Wonderful. I love hearing that. Thank you for sharing that, Chris. And is there a quote that you use that helps you keep leading?

Chris Robinson:

Yeah. You know, the quote that keeps me leading is one that I deal with on a daily basis and it’s my favorite phrase, which is treat people like people and adults like adults. And if you can follow that simple philosophy in leadership, you’ll go a long way if you treat people like people and adults like adults.

Eddie Turner:

We need more of that today for sure. That we do. We need more of that. I also want to take a moment very quickly. I noticed that here streaming in on Facebook, we have a reaction from Shannon Hogan. Yes. And so thank you Shannon for joining our live broadcast and he’s probably working or whatever can’t say anything. But he did take time to send an emoji through here. Yes. And what’s interesting about Shannon, he is someone who I’ve known since like second grade. We haven’t seen each other in probably 40 years. But met him in second grade and we went to elementary school together. So sometimes my Facebook viewers, it’s always a blast from the past and makes me smile and brings back a memory. So thank you Shannon.

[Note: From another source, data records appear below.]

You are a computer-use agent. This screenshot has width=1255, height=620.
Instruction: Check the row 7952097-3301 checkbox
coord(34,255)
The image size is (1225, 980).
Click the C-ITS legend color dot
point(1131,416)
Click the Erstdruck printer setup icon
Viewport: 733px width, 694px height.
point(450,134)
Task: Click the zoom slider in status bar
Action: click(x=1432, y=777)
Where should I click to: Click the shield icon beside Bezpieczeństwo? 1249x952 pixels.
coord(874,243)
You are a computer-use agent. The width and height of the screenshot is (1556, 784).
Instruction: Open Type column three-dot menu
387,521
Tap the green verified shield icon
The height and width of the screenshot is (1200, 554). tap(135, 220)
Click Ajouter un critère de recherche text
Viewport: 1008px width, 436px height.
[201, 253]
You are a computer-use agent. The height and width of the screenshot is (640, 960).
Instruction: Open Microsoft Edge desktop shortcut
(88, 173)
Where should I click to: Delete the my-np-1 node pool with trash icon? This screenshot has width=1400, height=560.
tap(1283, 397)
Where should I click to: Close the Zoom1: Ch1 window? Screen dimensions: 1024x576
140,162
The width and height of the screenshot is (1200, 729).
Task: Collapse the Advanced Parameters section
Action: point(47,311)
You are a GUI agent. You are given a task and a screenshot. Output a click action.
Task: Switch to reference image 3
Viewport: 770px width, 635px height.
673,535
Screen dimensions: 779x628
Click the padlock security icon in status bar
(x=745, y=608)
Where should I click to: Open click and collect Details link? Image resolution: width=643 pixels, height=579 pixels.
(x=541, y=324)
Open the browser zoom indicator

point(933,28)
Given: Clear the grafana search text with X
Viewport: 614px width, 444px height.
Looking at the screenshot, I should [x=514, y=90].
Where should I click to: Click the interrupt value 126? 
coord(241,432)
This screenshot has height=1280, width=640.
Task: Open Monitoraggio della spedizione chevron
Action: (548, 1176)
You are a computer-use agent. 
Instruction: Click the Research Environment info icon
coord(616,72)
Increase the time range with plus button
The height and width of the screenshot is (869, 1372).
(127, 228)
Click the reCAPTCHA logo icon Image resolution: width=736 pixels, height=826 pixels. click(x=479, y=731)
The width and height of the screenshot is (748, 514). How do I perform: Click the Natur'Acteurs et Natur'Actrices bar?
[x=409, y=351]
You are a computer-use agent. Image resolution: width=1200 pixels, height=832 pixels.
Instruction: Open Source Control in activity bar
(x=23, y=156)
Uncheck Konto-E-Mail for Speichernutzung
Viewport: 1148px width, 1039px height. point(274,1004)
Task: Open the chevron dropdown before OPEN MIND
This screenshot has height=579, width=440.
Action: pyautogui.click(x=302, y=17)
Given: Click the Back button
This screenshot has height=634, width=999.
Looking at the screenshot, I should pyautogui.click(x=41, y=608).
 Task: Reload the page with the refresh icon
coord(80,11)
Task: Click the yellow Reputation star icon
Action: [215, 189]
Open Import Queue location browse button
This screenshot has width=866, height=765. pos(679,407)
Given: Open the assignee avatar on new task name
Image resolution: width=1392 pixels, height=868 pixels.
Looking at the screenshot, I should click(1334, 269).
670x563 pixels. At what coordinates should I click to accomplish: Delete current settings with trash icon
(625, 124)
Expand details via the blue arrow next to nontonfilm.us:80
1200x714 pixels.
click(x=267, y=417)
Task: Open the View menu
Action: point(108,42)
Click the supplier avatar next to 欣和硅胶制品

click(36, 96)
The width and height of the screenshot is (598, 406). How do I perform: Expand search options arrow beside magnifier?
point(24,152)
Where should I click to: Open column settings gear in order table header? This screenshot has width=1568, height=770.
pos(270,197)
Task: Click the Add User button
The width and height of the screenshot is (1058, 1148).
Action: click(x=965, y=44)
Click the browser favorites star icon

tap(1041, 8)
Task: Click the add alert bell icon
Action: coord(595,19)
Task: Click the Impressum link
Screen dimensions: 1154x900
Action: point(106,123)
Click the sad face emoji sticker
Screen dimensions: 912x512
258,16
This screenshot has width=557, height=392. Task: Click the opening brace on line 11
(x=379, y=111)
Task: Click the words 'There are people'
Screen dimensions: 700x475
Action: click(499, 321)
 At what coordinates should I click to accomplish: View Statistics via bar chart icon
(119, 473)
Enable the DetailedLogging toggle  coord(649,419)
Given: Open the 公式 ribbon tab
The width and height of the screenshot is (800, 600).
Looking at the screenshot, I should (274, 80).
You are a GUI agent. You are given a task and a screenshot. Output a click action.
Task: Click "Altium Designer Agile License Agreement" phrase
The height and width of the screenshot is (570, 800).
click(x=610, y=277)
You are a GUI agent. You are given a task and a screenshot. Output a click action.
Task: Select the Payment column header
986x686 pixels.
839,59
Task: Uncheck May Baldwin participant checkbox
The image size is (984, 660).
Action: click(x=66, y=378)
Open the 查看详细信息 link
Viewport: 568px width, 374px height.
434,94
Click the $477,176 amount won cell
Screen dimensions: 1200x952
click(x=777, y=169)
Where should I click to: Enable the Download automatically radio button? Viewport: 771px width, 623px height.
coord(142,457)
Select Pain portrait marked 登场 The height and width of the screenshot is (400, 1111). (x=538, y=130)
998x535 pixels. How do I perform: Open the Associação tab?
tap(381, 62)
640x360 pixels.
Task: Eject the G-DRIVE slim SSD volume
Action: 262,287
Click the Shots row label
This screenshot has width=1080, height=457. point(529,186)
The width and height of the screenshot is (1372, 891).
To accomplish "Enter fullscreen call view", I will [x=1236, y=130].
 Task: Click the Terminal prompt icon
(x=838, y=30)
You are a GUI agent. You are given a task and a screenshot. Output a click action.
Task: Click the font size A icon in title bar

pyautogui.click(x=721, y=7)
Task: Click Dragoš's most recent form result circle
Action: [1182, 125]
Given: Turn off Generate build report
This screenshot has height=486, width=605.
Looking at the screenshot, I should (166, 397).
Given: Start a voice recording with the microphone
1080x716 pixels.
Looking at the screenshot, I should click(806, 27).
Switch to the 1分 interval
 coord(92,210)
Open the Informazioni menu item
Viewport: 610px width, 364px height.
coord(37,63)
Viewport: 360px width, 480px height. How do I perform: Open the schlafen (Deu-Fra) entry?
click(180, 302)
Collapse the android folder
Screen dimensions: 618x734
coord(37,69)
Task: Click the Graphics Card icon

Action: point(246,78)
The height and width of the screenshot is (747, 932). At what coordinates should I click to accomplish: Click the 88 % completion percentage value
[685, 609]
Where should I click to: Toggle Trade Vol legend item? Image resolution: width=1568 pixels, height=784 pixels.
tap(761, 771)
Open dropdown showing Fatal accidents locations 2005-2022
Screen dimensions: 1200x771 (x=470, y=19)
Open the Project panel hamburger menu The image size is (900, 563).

Where can people learn more about you?

Chris Robinson: 

Yeah, absolutely. So a couple different places. If you go to drift2drivebook.com, that’s going to share with you about the book and all the different bonuses that we have around it. But then more in-depth information, you can go to ChrisRobinsonspeaker.com. ChrisRobinsonspeaker.com. Check that site out. That’ll tell you more about the topics I teach on and a little bit more about us and, you know, any way I can add value, just let me know.

Eddie Turner:

Excellent. So we put both of those on the screen for folks to be able to see. And certainly, Chris, it’s just been an absolute honor to have you. Thank you for being a guest here on the Keep Leading podcast. And thank you for listening. That concludes this episode, everyone. I hope that you’ve enjoyed learning more about moving from drift to drive from my guest, Chris Robinson. I’m Eddie Turner, the leadership accelerator, reminding you that leadership is not about our title or our position. Leadership is an activity. Leadership is action. It’s not the case of once a leader, always a leader. It’s not a garment that we put on and take off. We must be a leader at our core and allow it to emanate in all we do. So whatever you’re doing, always keep leading.